Bashew's
- Type: Soft drink
- Manufacturer: Chill Beverages
- Country of origin: South Africa
- Region of origin: Western Cape
- Introduced: 1899; 126 years ago
- Website: chillbev.co.za/bashews

= Bashew's =

Bashew's is a South African brand of carbonated soft drinks. Founded by the Bashew brothers in Cape Town in 1899, it is currently manufactured by the Stellenbosch-based company Chill Beverages. Because of its long history, it has been described as a part of South Africa's cultural heritage.

== History ==
The Bashew brothers Marx and Harry were born into the Jewish family of Zemach and Rachel Shabashewitz in Raseiniai, Lithuania in 1876 and 1878 respectively. At a young age, they immigrated to the Cape Colony like many other Lithuanian Jews did at the time. South Africa was a popular destination because of its rapidly growing economy based on trade and diamond mining. Soon after the move, they shortened their Yiddish-origin last name Shabashewitz to Bashew to make it easier to pronounce for the English and Afrikaans speakers who surrounded them in Cape Town.

Marx and Harry Bashew launched their soft drink brand in 1899, when the Second Boer War brought thousands of British soldiers to Africa. As many of them had no prior exposure to South Africa's hot and dry climate, an increased demand in refreshing drinks appeared among those temporarily stationed in Green Point Common on their way to the North. The Bashew brothers saw an opportunity and put up an offer to the army authorities which was accepted. Soon afterwards, they rented a room in central Cape Town that became their first manufacturing plant.

After the war, the Bashew brothers continued producing soft drinks, now catering to the civilian population. In 1903, the plant moved to a larger premises in Cape Town's District Six. In 1913, the company needed another expansion and the Bashew brothers built a factory of their own on Searle Street, descibred as a "landmark of its day". After the death of Harry Bashew in 1947 and Marx Bashew less than two years later, Bashew Brothers Pty. Ltd. remained a family business headed by Harry's son Charles Bashew and Marx's son-in-law Felix Heymann. In 1951, they purchased a new manufacturing plant in Epping. Four years later, the company established franchise agreements with several international brands including 7 Up and began manufacturing the American lemon-lime-flavored drink for the local market.

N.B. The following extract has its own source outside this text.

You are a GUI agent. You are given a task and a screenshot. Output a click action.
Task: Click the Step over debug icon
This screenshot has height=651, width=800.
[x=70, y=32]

In 1959, Charles Bashew and Felix Heymann sold the company to Ismail Mammon, a local businessman. Mammon's son Moosa headed the company since his death in 1991 and until he sold it to Zahir Williams and Mehboob Adams in 2009. One year later, Williams and Adams partnered with Chill Beverages International. In 2016, Chill Beverages acquired sole ownership of the Bashew's brand.

==Variations==
Chill Beverages currently produces 7 types of soft drinks under the Bashew's brand: Pineapple, Cream Soda, Iron Brew, Raspberry, Cocopine, Orange and Ginger Beer. In 2017, a seasonal limited edition drink called Harry's Cola Tribute Edition was manufactured to commemorate 70 years since Harry Bashew's death.